## Task directions
Exactly as they stand, give the records below again, with no images.

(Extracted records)
^^^^^^^^^^^^^^^^

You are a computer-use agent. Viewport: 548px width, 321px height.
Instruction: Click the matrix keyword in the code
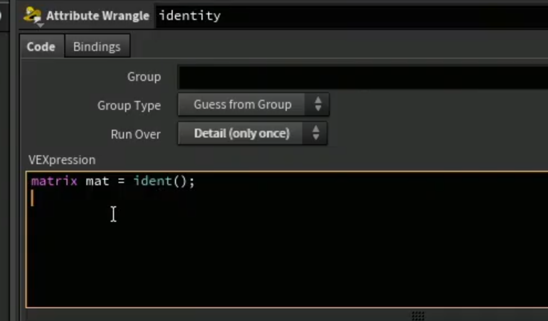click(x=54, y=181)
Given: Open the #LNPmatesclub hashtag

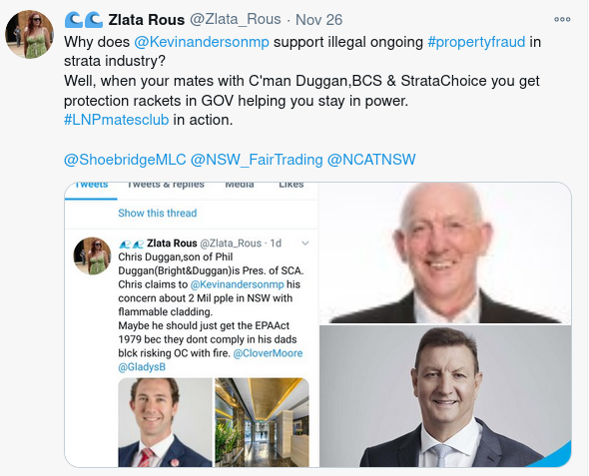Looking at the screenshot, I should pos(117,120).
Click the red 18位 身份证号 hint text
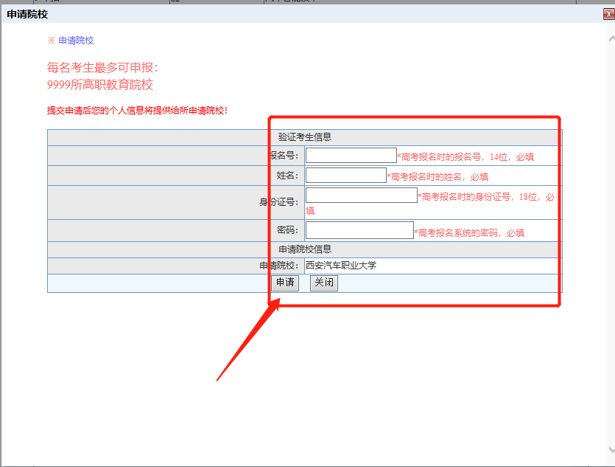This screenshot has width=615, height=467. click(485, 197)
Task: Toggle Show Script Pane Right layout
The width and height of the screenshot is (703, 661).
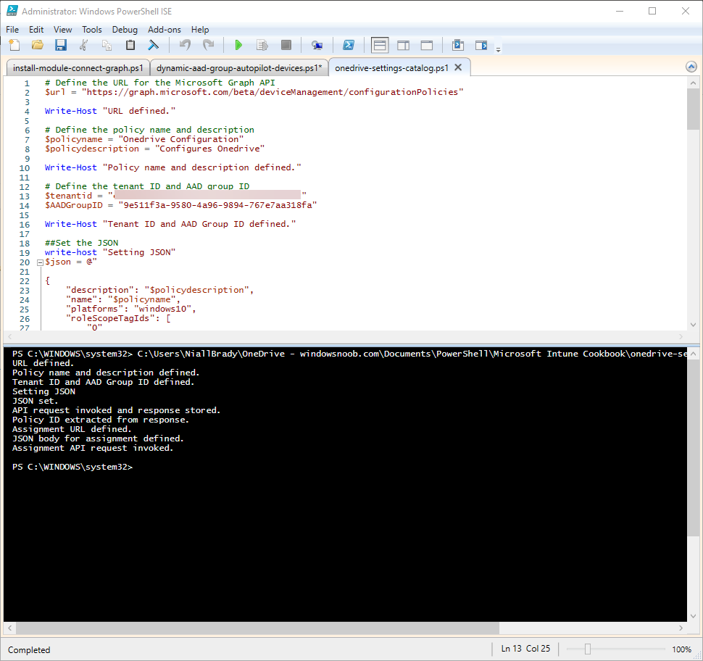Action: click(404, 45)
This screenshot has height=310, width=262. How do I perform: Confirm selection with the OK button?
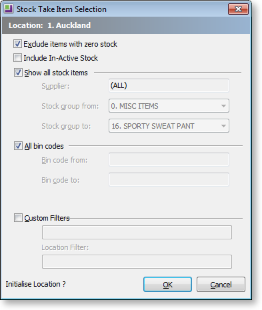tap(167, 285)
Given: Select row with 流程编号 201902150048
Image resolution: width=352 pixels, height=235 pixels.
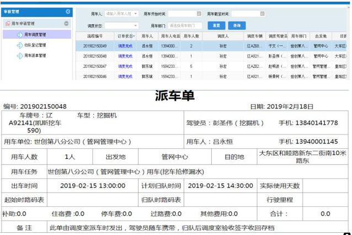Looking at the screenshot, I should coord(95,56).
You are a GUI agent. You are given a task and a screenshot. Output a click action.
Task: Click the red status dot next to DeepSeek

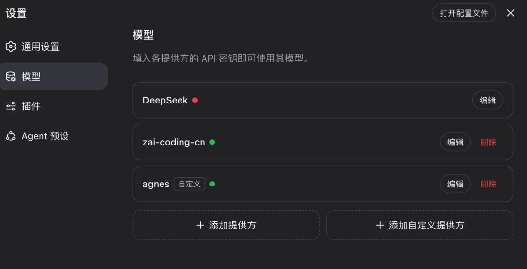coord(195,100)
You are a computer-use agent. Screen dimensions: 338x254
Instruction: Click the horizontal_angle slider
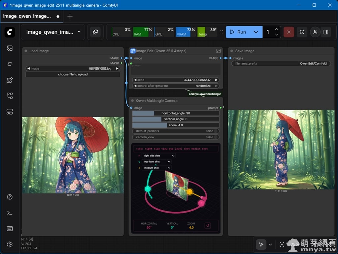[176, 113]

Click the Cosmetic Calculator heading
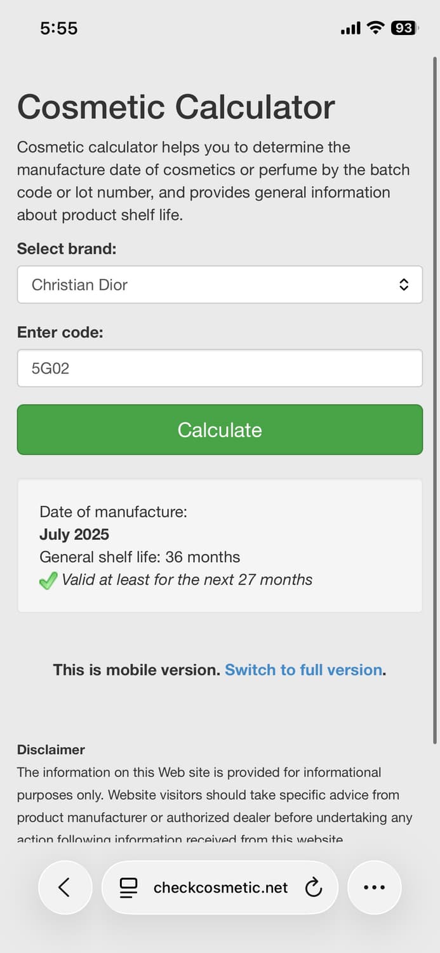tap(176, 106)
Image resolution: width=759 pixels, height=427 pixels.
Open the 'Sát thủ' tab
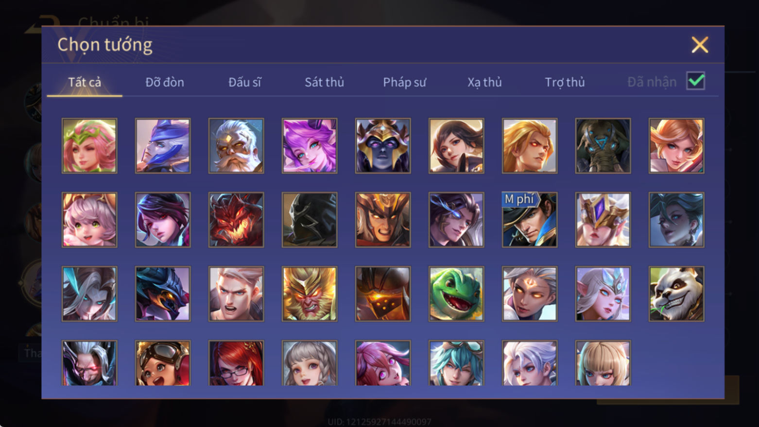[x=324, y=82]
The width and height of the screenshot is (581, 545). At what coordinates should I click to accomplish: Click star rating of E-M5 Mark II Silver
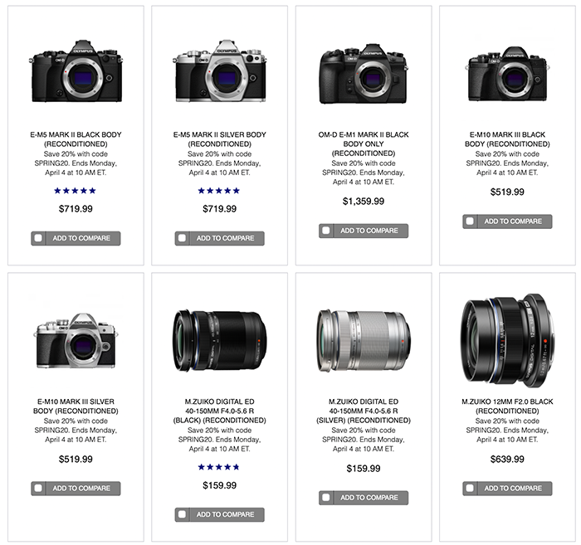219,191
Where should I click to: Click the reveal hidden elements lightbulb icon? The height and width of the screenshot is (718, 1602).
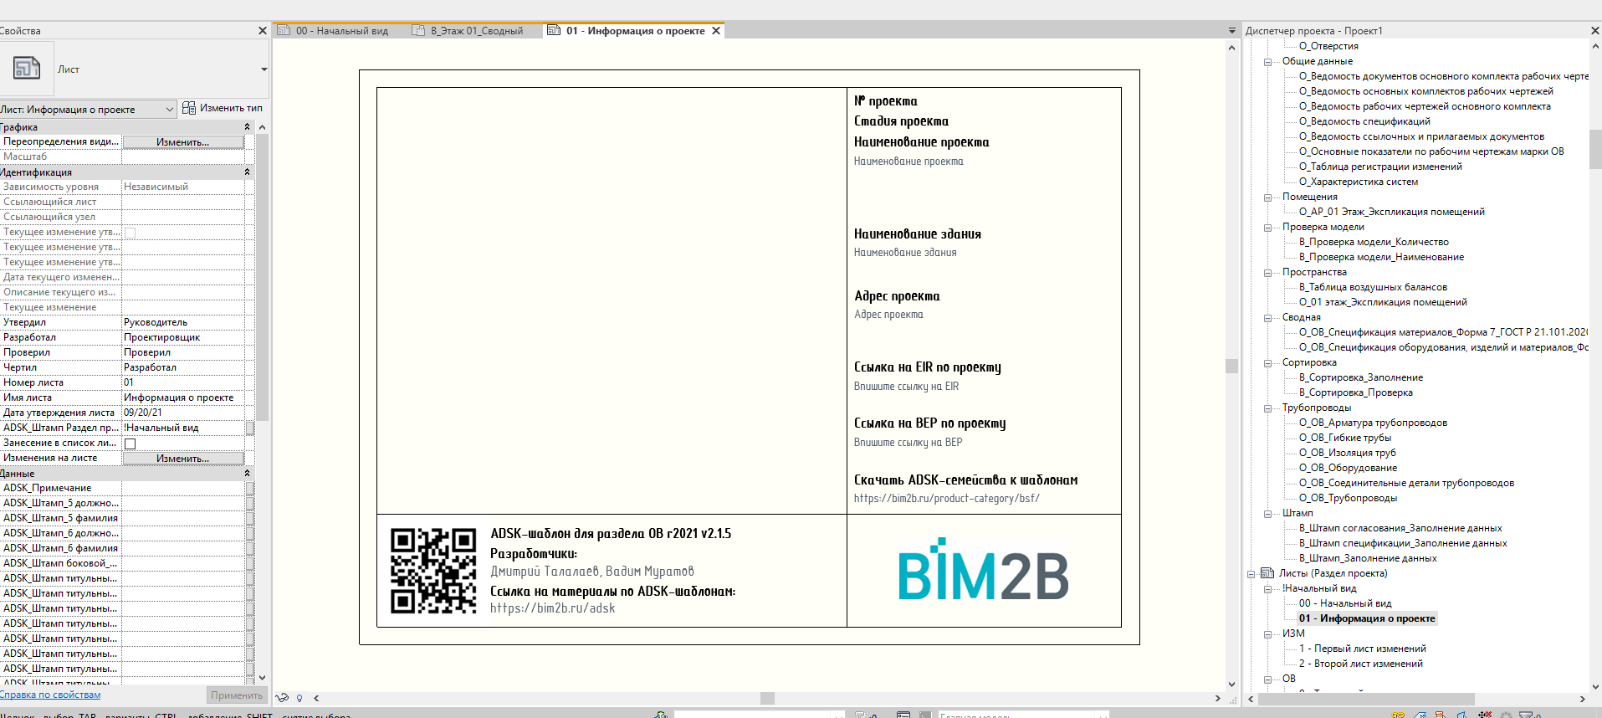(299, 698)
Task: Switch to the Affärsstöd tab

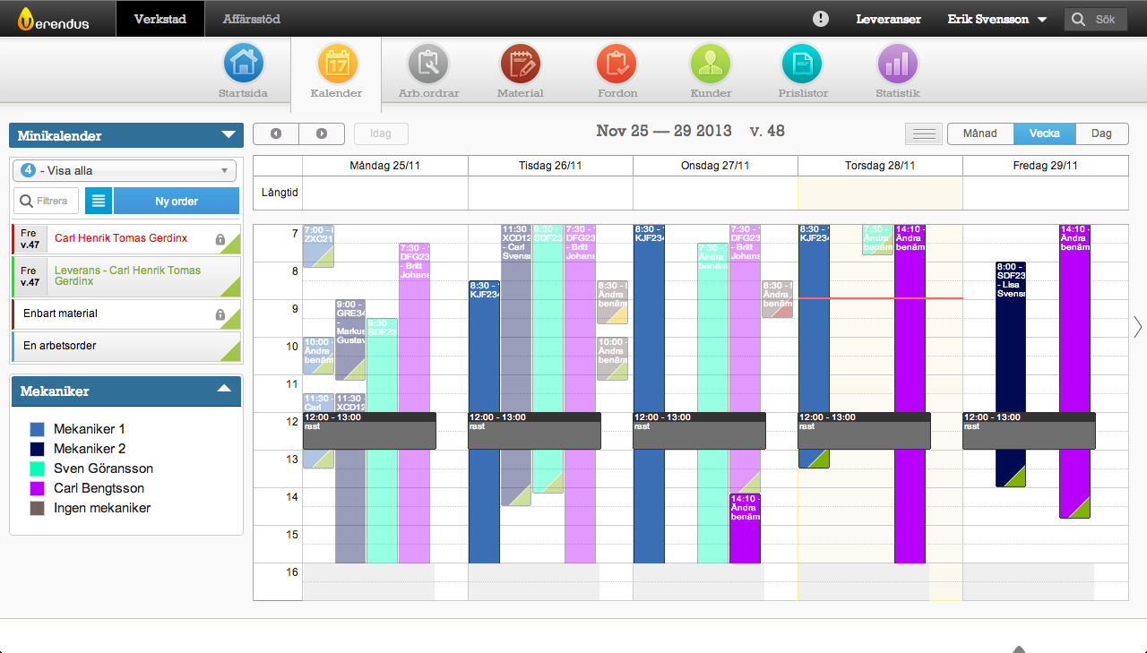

^^^^^^^^^^^^^^^^

## Expected answer
You are a computer-use agent. Viewport: 548px width, 321px height.
Instruction: Click the matrix keyword in the code
click(x=54, y=181)
Given: Open the #LNPmatesclub hashtag

Looking at the screenshot, I should pos(117,120).
Click the red 18位 身份证号 hint text
This screenshot has width=615, height=467. click(485, 197)
Task: Toggle Show Script Pane Right layout
The width and height of the screenshot is (703, 661).
Action: click(404, 45)
This screenshot has height=310, width=262. How do I perform: Confirm selection with the OK button?
tap(167, 285)
Given: Select row with 流程编号 201902150048
Image resolution: width=352 pixels, height=235 pixels.
Looking at the screenshot, I should coord(95,56).
You are a GUI agent. You are given a task and a screenshot. Output a click action.
Task: Click the red status dot next to DeepSeek

coord(195,100)
You are a computer-use agent. Screen dimensions: 338x254
Instruction: Click the horizontal_angle slider
[176, 113]

Click the Cosmetic Calculator heading
tap(176, 106)
Image resolution: width=759 pixels, height=427 pixels.
Open the 'Sát thủ' tab
[x=324, y=82]
The width and height of the screenshot is (581, 545). At what coordinates should I click to accomplish: Click star rating of E-M5 Mark II Silver
219,191
Where should I click to: Click the reveal hidden elements lightbulb icon? The height and width of the screenshot is (718, 1602).
(299, 698)
Task: Switch to the Affärsstöd tab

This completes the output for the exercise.